To do: Output only the lines from the line holding "Instruction: Open the" through the close of the records, exactly as they appear, with all pictures omitted.
Provided records START
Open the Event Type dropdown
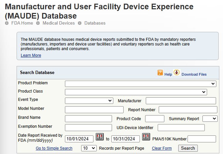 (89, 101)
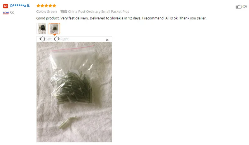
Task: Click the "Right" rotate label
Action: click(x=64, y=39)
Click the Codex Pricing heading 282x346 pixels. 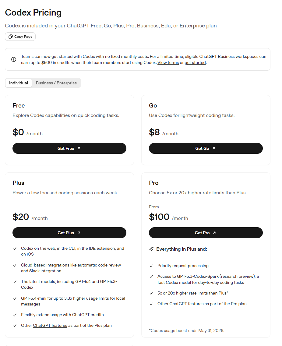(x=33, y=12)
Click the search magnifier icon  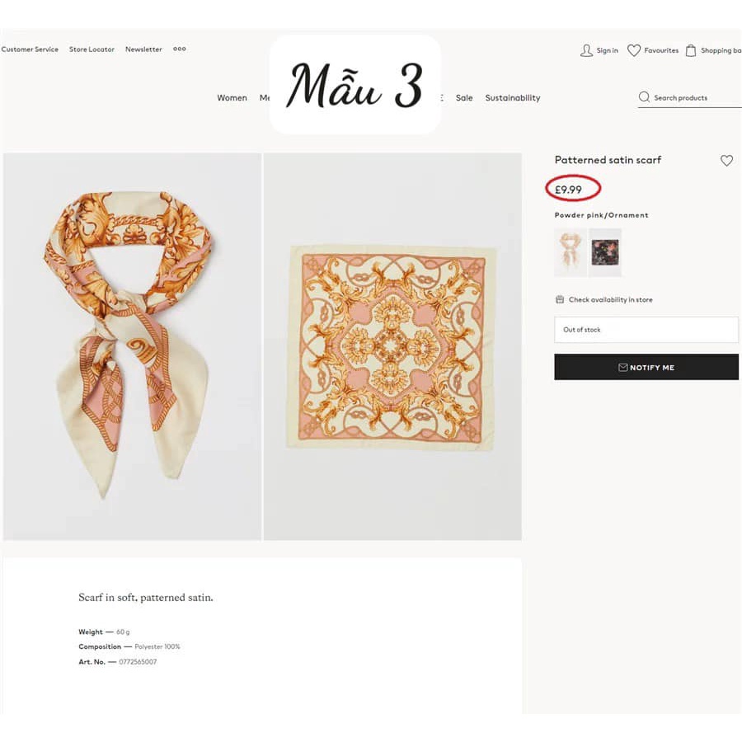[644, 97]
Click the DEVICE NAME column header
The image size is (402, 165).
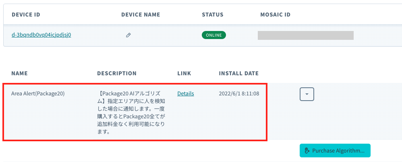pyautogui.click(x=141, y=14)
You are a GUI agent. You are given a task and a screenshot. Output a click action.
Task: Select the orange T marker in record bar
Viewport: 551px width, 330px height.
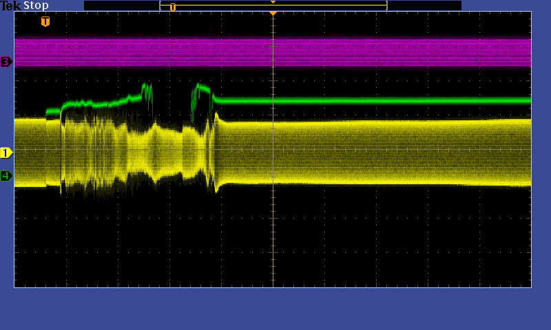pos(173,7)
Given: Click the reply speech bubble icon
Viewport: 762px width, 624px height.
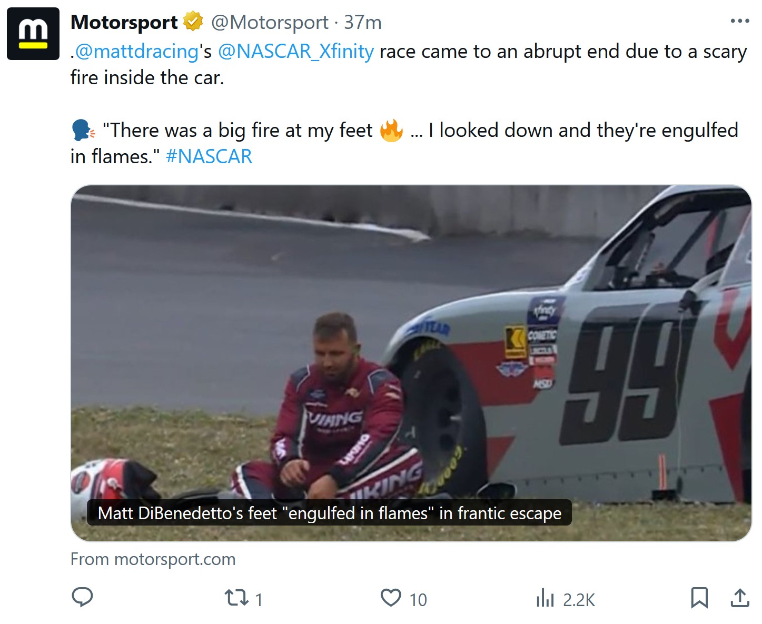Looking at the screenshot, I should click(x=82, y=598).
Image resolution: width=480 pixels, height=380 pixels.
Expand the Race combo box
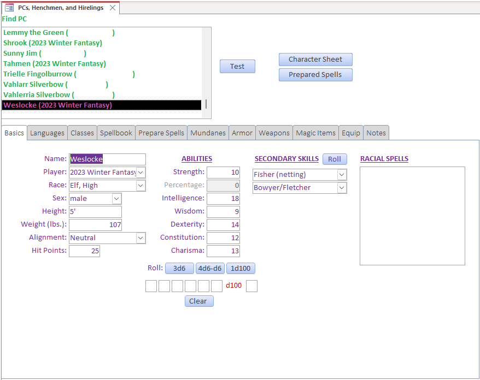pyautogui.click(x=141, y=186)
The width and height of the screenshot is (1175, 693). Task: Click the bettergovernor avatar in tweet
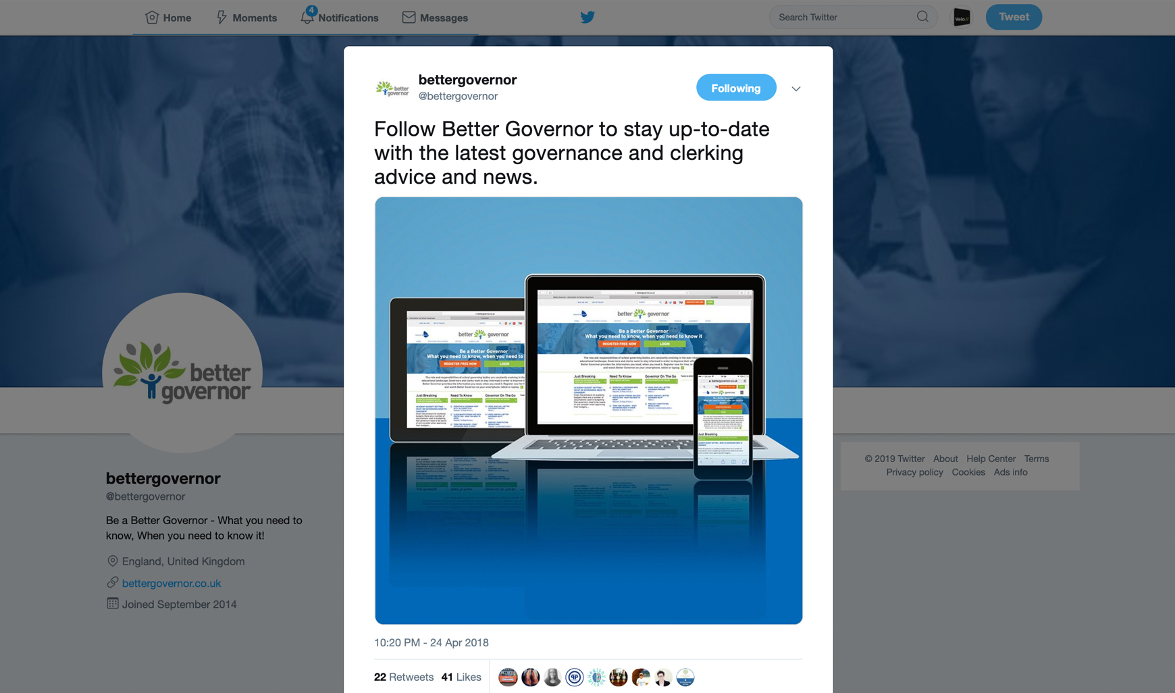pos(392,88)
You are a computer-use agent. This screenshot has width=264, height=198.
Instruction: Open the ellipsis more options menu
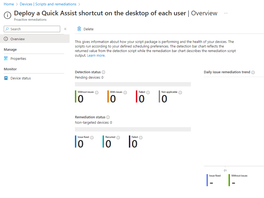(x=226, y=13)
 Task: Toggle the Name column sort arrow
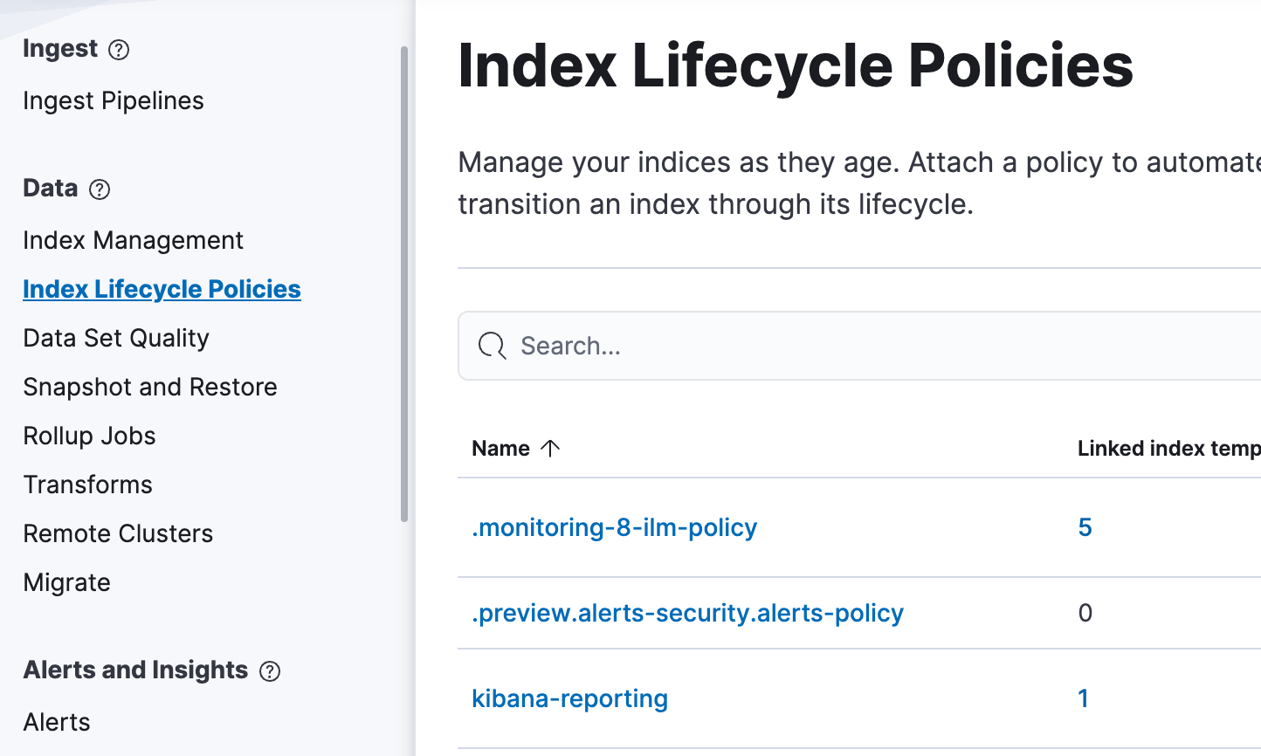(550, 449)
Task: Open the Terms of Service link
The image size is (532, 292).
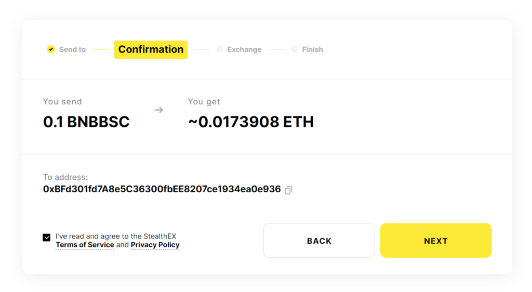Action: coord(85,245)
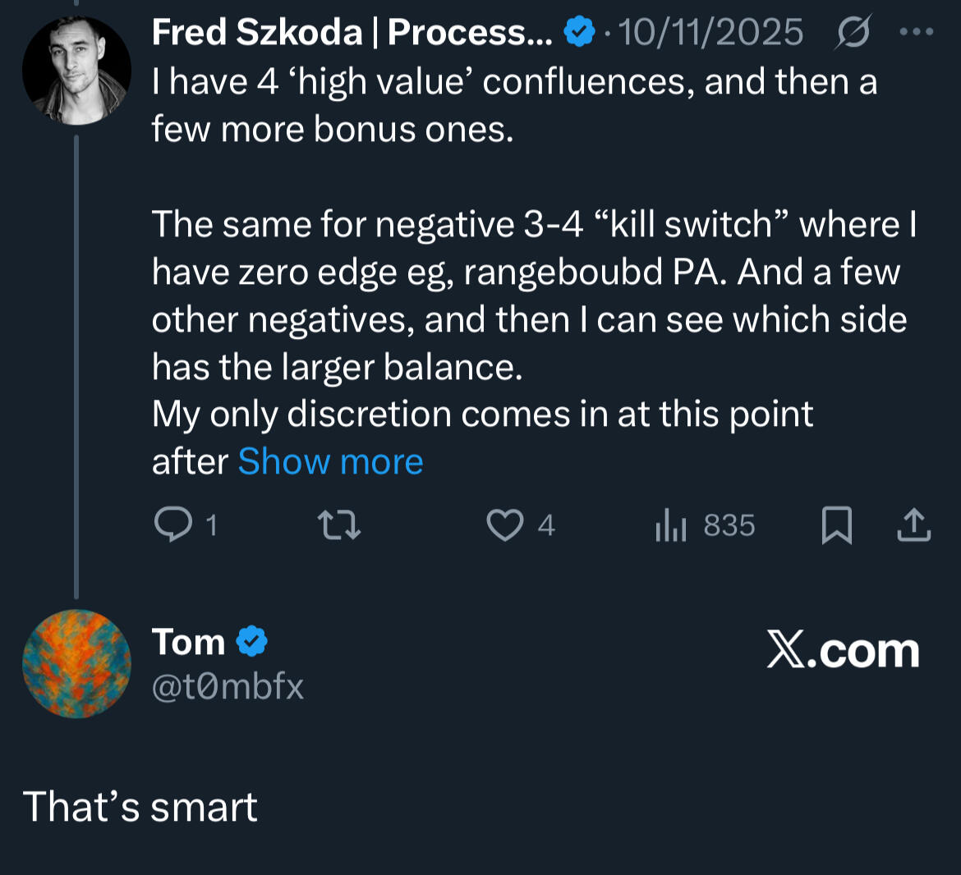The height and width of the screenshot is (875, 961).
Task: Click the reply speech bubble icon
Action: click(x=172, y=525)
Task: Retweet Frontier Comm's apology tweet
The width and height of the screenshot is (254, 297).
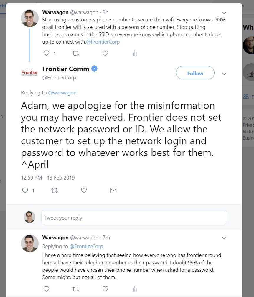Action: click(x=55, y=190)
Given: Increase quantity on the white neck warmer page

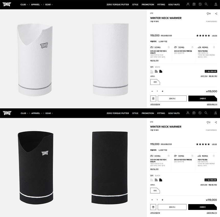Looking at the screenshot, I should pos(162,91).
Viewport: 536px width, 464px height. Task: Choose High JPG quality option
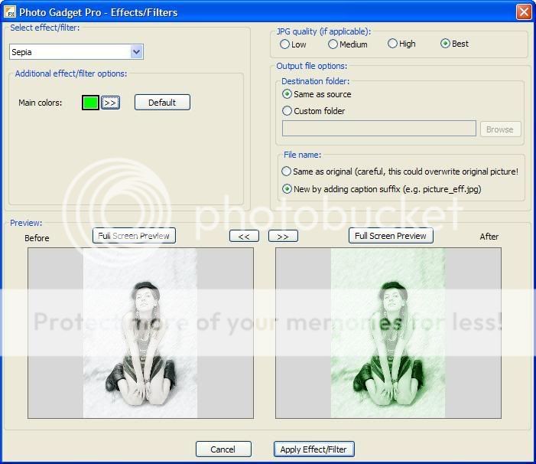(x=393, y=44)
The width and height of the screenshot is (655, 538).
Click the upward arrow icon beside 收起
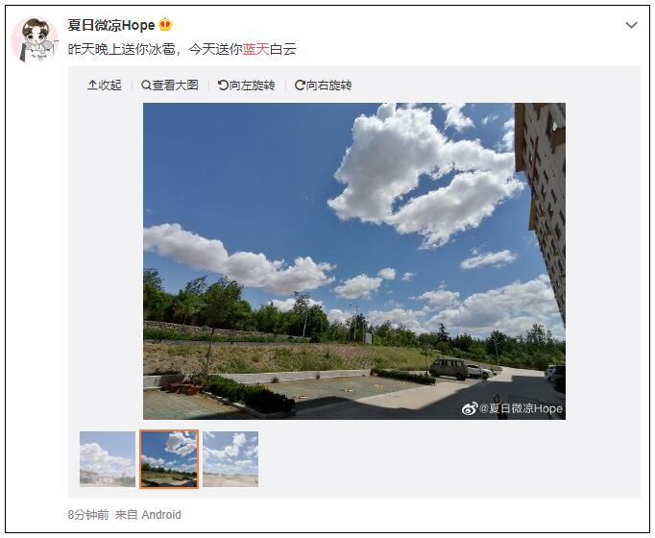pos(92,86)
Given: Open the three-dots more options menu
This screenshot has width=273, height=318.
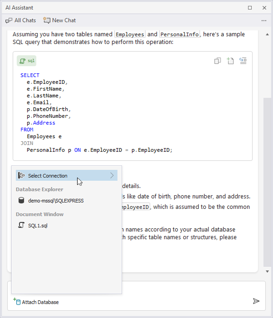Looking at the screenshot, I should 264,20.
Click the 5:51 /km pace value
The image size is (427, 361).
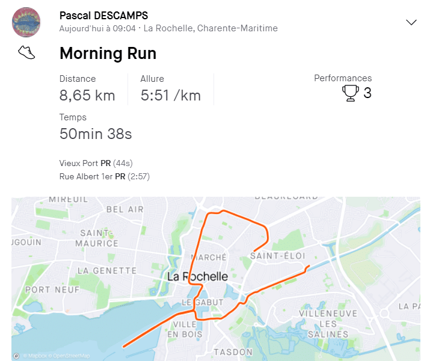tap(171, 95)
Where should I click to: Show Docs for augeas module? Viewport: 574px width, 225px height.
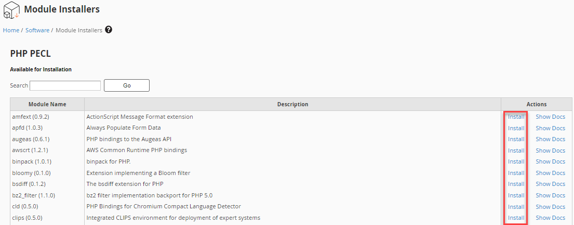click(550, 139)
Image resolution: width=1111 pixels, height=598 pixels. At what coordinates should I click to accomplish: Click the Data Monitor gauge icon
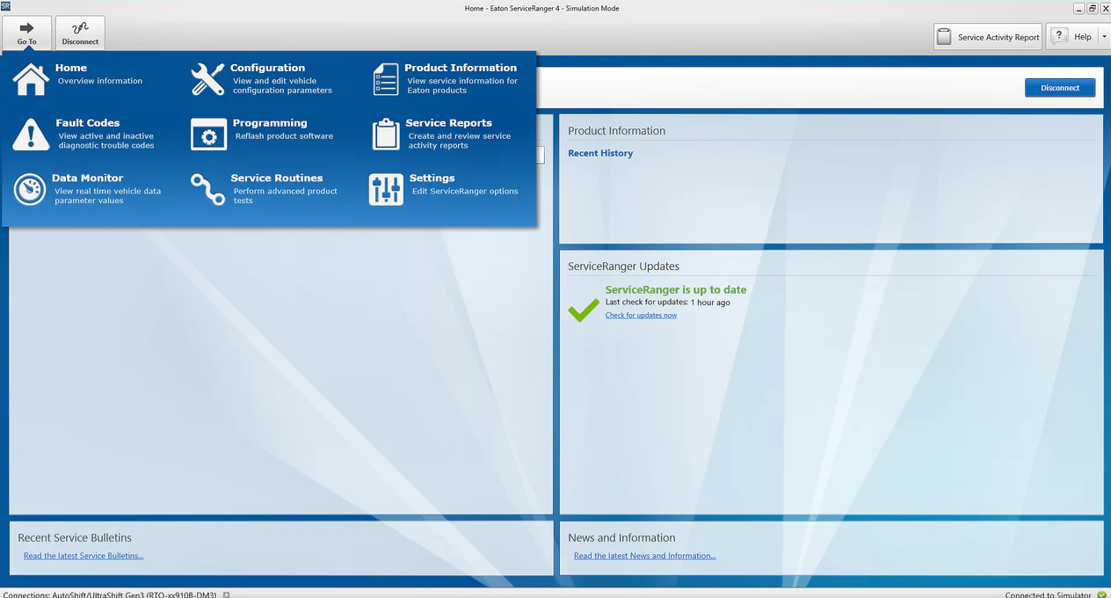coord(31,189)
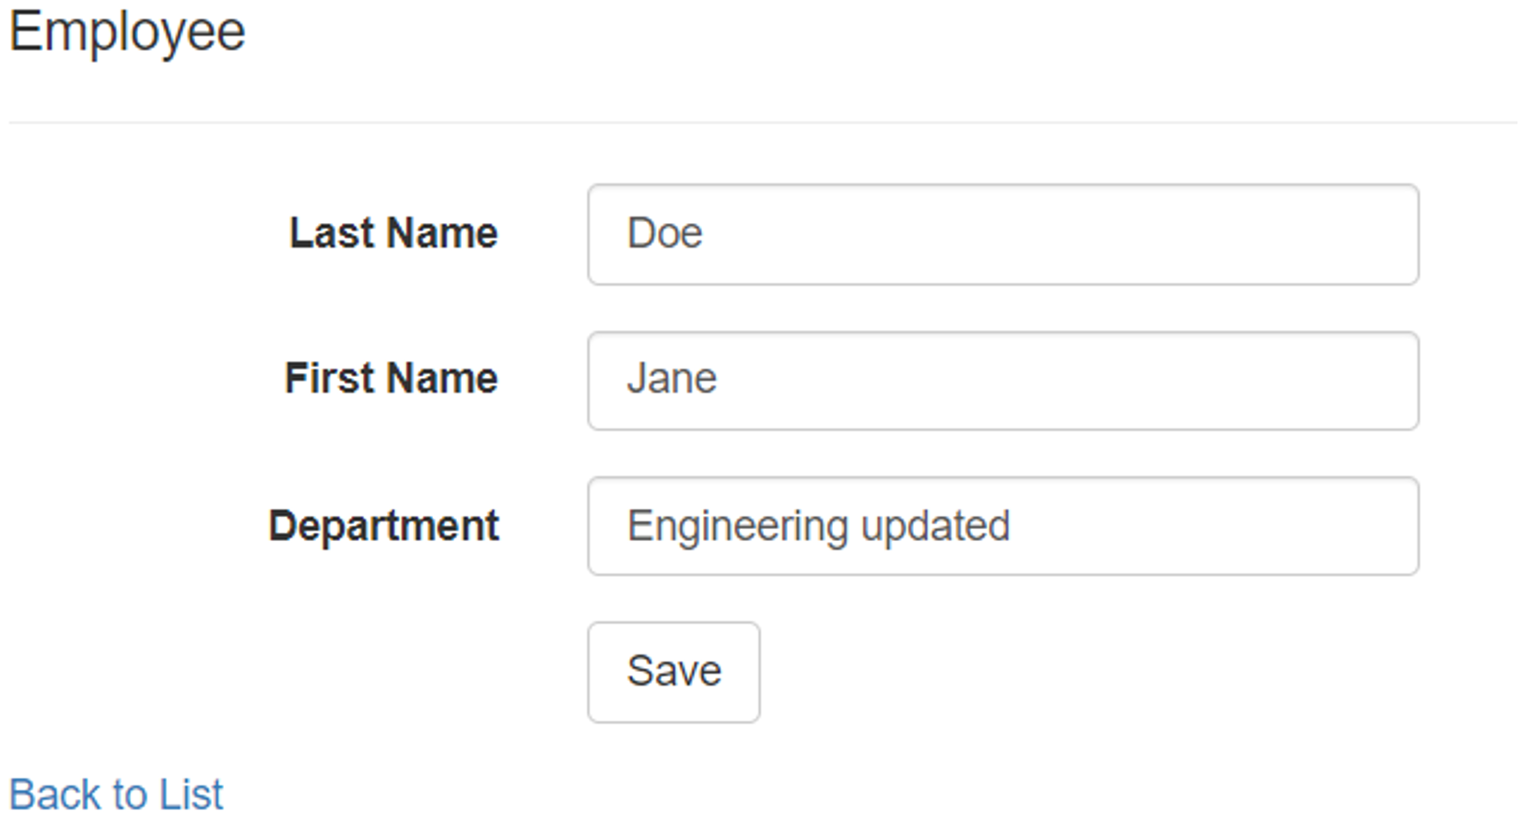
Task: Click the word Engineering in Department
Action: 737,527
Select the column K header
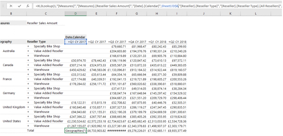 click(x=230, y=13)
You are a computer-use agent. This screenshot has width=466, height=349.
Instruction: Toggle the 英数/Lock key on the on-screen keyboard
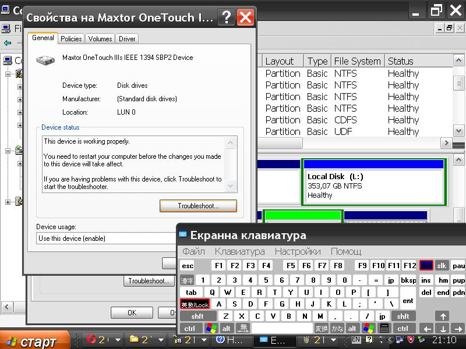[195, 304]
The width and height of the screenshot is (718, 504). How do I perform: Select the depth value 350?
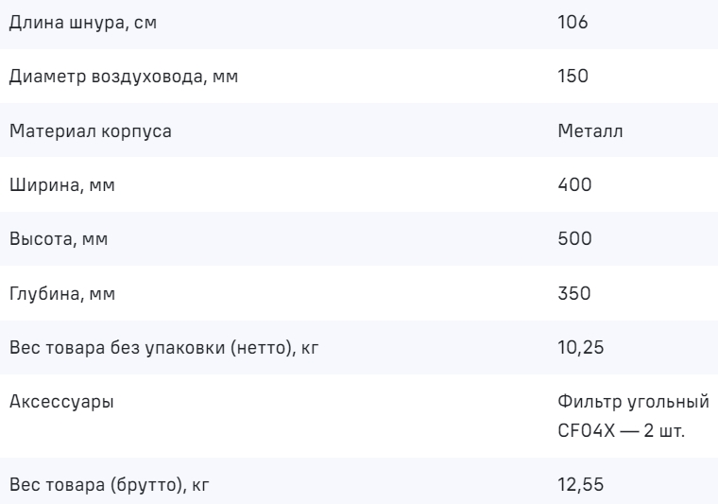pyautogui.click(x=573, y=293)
Provided records END
Task answer:
Instruction: Open the ellipsis more options menu
(x=226, y=13)
 Task: Toggle the Name column sort arrow
(550, 449)
Task: Open the Terms of Service link
The image size is (532, 292).
Action: coord(85,245)
The height and width of the screenshot is (875, 961).
Task: Click the reply speech bubble icon
Action: click(x=172, y=525)
Task: Retweet Frontier Comm's apology tweet
The width and height of the screenshot is (254, 297).
Action: click(x=55, y=190)
Given: Increase quantity on the white neck warmer page

Looking at the screenshot, I should pos(162,91).
Viewport: 536px width, 464px height. Task: Choose High JPG quality option
(x=393, y=44)
The width and height of the screenshot is (655, 538).
Click the upward arrow icon beside 收起
pos(92,86)
Given: Open the three-dots more options menu
This screenshot has width=273, height=318.
Looking at the screenshot, I should 264,20.
Click the 5:51 /km pace value
The image size is (427, 361).
tap(171, 95)
Where should I click to: Show Docs for augeas module? Viewport: 574px width, 225px height.
click(550, 139)
Image resolution: width=1111 pixels, height=598 pixels. At what coordinates should I click to accomplish: Click the Data Monitor gauge icon
coord(31,189)
Task: Click the word Engineering in Department
Action: 737,527
Select the column K header
 click(x=230, y=13)
You are a computer-use agent. This screenshot has width=466, height=349.
Instruction: Toggle the 英数/Lock key on the on-screen keyboard
[195, 304]
The width and height of the screenshot is (718, 504). How do I perform: Select the depth value 350?
pyautogui.click(x=573, y=293)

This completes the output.